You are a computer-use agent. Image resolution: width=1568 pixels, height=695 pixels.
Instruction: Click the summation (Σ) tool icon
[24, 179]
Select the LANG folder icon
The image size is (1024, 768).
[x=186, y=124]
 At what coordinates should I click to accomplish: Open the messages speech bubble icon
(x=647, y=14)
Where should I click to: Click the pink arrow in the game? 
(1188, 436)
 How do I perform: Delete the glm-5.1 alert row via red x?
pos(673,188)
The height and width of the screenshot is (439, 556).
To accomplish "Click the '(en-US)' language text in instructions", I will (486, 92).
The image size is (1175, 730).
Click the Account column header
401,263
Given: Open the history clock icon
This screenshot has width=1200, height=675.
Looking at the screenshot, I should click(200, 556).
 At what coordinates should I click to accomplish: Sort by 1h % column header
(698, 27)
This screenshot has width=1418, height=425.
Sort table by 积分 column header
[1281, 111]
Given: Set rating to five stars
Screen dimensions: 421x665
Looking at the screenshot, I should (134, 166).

····················

Ending with the line containing "This screenshot has width=1418, height=425.", please print exactly the lines of the material above from its first line onward, and nothing else.

## EXERCISE SOLUTION
You are a computer-use agent. Image resolution: width=1568 pixels, height=695 pixels.
Instruction: Click the summation (Σ) tool icon
[24, 179]
Select the LANG folder icon
The image size is (1024, 768).
[x=186, y=124]
 At what coordinates should I click to accomplish: Open the messages speech bubble icon
(x=647, y=14)
Where should I click to: Click the pink arrow in the game? 
(1188, 436)
 How do I perform: Delete the glm-5.1 alert row via red x?
pos(673,188)
The height and width of the screenshot is (439, 556).
To accomplish "Click the '(en-US)' language text in instructions", I will (486, 92).
The image size is (1175, 730).
Click the Account column header
401,263
Given: Open the history clock icon
This screenshot has width=1200, height=675.
Looking at the screenshot, I should click(200, 556).
 At what coordinates should I click to accomplish: Sort by 1h % column header
(698, 27)
This screenshot has width=1418, height=425.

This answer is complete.